(Saved entries)
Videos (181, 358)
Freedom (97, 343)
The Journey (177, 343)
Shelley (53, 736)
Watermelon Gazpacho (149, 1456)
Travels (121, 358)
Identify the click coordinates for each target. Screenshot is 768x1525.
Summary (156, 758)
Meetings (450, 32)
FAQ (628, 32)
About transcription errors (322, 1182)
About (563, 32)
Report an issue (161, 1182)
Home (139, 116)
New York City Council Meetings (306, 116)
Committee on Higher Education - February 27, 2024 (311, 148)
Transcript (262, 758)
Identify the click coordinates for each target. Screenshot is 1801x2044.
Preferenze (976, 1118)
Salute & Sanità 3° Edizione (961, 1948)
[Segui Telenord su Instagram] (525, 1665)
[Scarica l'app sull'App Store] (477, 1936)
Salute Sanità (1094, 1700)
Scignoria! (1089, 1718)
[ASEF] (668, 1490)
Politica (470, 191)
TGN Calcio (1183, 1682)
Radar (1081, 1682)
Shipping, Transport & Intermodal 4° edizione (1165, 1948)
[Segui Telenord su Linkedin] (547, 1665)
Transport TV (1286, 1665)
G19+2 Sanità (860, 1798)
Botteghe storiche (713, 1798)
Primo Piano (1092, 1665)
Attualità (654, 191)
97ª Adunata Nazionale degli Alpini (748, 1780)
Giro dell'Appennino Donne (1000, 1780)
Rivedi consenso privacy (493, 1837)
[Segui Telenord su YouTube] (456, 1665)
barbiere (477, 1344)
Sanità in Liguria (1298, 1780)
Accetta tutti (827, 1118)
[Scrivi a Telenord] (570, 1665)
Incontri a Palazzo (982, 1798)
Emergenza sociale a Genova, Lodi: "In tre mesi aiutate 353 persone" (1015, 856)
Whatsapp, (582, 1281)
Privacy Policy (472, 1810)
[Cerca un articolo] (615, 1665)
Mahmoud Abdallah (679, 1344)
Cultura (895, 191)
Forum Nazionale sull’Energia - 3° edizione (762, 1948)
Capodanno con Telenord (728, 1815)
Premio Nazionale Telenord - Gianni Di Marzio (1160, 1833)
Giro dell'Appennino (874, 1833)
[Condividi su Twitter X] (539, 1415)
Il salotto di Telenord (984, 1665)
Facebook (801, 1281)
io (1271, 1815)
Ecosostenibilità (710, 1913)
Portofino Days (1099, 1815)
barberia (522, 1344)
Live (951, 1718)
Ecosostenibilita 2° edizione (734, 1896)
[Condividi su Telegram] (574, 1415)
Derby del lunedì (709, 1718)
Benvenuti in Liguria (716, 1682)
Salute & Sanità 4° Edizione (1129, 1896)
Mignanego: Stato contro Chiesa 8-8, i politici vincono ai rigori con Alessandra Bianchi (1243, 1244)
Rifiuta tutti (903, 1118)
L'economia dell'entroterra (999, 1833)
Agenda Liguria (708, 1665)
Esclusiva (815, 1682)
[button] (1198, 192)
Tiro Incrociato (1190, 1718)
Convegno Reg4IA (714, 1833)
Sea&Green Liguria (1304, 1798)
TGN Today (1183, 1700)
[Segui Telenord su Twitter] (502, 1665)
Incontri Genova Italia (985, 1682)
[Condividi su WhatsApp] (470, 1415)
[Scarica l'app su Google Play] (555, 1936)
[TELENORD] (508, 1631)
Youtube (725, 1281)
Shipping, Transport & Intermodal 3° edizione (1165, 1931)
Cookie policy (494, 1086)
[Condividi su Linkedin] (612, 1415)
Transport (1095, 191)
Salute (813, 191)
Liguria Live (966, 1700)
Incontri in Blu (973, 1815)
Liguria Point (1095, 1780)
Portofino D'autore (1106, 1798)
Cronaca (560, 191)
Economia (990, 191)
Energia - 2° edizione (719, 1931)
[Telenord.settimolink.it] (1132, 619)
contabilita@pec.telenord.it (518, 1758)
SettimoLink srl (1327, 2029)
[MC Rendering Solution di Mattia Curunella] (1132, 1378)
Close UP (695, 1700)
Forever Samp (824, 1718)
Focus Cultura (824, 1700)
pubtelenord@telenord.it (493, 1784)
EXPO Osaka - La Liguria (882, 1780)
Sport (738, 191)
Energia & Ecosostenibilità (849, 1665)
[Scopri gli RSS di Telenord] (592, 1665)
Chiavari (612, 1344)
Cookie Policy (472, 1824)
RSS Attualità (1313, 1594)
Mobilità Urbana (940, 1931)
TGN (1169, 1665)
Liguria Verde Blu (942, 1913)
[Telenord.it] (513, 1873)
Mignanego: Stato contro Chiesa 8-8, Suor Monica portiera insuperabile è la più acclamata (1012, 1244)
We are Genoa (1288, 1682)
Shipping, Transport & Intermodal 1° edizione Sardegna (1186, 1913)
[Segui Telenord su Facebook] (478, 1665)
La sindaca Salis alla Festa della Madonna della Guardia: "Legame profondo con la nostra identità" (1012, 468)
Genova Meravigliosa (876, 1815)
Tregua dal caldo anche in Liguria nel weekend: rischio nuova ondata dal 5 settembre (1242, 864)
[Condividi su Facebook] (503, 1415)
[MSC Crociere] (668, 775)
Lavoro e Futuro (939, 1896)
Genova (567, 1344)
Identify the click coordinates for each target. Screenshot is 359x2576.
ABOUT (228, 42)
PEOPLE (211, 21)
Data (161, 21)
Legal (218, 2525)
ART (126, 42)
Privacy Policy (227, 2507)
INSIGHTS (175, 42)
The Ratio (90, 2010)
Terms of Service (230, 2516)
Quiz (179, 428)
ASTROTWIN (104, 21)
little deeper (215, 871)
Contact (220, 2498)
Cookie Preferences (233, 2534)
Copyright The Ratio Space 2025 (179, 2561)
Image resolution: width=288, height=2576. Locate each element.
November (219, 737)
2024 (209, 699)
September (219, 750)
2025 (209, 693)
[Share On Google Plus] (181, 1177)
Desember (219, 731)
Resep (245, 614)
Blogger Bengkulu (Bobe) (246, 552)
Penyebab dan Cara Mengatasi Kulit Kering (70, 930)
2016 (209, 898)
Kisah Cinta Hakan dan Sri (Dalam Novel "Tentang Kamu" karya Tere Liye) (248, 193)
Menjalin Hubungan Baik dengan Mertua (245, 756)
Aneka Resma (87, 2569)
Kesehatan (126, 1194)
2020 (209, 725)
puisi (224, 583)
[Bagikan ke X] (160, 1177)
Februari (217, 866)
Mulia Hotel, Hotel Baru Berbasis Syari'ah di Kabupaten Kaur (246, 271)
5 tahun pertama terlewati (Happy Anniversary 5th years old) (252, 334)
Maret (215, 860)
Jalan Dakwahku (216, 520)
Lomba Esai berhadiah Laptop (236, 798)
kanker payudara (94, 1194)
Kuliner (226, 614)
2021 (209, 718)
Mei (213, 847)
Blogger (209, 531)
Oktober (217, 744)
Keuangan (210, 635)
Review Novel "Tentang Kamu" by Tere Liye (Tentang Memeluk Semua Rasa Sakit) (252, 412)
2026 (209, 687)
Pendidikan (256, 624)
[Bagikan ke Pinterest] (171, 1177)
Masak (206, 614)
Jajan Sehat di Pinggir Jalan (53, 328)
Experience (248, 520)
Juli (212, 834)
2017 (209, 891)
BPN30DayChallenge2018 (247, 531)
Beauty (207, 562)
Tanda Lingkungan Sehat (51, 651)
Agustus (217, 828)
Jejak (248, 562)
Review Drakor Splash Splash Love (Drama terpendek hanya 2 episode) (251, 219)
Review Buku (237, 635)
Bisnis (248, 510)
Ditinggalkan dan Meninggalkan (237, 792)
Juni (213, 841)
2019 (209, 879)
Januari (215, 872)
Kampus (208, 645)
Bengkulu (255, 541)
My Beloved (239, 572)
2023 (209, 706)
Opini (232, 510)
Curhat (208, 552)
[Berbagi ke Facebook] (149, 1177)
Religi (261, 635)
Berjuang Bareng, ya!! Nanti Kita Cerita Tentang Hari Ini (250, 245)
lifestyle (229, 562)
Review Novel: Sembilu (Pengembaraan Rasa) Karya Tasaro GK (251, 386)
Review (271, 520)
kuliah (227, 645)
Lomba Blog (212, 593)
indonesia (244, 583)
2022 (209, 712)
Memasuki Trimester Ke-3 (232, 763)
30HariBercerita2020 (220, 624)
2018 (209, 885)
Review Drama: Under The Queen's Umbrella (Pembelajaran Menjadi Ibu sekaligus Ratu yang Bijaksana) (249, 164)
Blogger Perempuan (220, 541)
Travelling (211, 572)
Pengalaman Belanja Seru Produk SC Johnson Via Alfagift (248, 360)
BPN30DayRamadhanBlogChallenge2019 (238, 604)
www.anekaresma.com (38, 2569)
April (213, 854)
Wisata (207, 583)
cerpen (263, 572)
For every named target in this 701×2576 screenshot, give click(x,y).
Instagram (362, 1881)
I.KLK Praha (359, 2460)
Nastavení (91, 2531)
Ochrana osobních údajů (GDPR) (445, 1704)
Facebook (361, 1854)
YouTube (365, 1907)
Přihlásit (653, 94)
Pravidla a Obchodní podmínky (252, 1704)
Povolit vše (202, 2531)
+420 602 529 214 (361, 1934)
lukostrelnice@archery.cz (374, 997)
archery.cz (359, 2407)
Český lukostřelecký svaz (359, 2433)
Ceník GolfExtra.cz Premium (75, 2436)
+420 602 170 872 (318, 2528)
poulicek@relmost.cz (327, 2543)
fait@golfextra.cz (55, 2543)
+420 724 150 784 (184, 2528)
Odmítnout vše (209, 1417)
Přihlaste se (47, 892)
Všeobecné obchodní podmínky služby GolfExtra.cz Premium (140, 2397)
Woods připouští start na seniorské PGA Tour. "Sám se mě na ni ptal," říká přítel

§ What is needed
Among the lines above, find those carrying the word "Liguria" and copy them out.

§ Problem solution
Sanità in Liguria (1298, 1780)
Benvenuti in Liguria (716, 1682)
Agenda Liguria (708, 1665)
Sea&Green Liguria (1304, 1798)
Liguria Live (966, 1700)
Liguria Point (1095, 1780)
EXPO Osaka - La Liguria (882, 1780)
Liguria Verde Blu (942, 1913)
Tregua dal caldo anche in Liguria nel weekend: rischio nuova ondata dal 5 settembre (1242, 864)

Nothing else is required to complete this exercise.